Yesterday afternoon I took a drive up into the ‘real’ bush camping area of Spear Creek. I sat for some time in amongst the beautiful old trees in the dry creek bed. It is difficult to imagine water flowing through the creek but it is obvious that it does from time to time as there is debris caught in various places along the way.

As I sat giving myself over to the energy of the land I heard voices drifting on the air. It is true that we leave an energetic ‘footprint’ where ever we go in life. Here at Spear Creek there are many such energies, however the strongest are those of the aborigines of old. Their spirits linger in this place where they lived many years ago. I see camp fires burning, children playing, women chattering while they work, men working pieces of wood with stone axes and flint knives. A peaceful and contented scene. I feel that in other areas of the property there has been unrest. I do not know the history of the area but I know from within that this is quite a significant place in the indigenous history of the area.

I drive back through the gate, feeling very honoured to have been given an insight into this wonderful place. As I stop to open the gate I hear my Dad’s voice telling me that you always leave a gate as you find it. Never pass through a closed gate without closing it again after you. This became second nature to me and my siblings at a very early age but not everyone had the same education. I see that the gate on the walking track had been opened and closed but the latch had not been fastened. Some people have obviously not experienced just how clever horses really are.

My next stop is the shearing shed. The first thing that hit me was the smell. How familiar that was! Lanoline in its most natural form. Somehow a shearing shed always smells dusty also. As I walk through I remember playing in the shearing shed on our family property, the holding pens where the sheep were kept awaiting selection by the shearer, the chutes down which the sheep were released after they had been shorn. Outside in the yards there are a couple of sheep, I wonder are they there for slaughtering, crutching or what the reason is. I see a stand of lamb marking cradles where the young male sheep are held to be castrated, once again the memories rise of days in the yards as a child, when castrating, tail docking and ear marking were the day’s activities. Those stories are worthy of their own telling somewhere down the track.

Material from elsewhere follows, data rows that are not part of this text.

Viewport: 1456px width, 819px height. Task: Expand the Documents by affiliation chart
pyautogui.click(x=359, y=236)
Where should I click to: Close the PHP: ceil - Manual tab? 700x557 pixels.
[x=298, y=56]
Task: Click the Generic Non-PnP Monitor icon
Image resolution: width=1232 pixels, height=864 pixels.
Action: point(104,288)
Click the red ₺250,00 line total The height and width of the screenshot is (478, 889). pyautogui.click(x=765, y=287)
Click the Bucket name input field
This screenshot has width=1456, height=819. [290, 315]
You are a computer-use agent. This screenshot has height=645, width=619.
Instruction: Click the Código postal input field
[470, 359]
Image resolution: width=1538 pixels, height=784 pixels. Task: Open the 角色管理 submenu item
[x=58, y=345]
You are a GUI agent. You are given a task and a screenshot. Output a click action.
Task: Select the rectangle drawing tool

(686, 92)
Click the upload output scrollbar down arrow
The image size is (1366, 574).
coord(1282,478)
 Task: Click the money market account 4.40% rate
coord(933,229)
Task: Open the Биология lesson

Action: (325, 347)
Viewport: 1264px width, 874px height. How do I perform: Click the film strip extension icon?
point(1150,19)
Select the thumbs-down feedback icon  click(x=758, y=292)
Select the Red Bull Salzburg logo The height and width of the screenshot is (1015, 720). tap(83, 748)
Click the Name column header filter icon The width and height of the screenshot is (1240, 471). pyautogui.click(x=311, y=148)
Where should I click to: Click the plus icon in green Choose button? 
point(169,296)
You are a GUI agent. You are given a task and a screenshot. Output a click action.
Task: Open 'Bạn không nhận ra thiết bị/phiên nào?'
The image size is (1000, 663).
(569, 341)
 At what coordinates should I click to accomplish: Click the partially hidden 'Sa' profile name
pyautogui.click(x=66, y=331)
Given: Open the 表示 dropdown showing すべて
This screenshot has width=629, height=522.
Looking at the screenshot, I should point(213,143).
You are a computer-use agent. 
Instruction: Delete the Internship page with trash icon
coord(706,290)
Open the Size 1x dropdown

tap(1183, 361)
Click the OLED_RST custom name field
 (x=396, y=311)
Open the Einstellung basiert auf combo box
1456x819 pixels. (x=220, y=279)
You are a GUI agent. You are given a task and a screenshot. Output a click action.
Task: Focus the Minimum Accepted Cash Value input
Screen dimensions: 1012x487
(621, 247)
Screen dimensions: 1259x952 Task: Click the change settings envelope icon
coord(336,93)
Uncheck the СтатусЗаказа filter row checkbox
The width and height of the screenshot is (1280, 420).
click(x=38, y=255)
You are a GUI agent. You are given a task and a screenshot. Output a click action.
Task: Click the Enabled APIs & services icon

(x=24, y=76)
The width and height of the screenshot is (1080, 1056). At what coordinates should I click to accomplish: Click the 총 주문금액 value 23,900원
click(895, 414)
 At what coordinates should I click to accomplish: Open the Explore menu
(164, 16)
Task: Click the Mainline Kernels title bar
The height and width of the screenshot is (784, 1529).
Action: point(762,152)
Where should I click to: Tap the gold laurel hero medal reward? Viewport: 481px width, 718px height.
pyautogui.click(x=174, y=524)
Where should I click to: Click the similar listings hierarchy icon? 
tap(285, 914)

The shed is on a rise on the property and the views are wonderful. One side are the Flinders Ranges and the other side the ocean at Port Augusta. Not far from the shed there is a house. What a glorious place to live.

I return to the deck at the front of my unit which juts out into the bush. What a pleasure it was to sit out there and listen to the Kookaburras laughing at me. A barbeque to cook my sausages on while I enjoy my evening drink, life doesn’t get much better. Well, at this stage I think the only thing that could actually make it better would be to have someone special by my side who understands my love for the bush and how I will forever be called to places like this to restore the balance within… the serenity.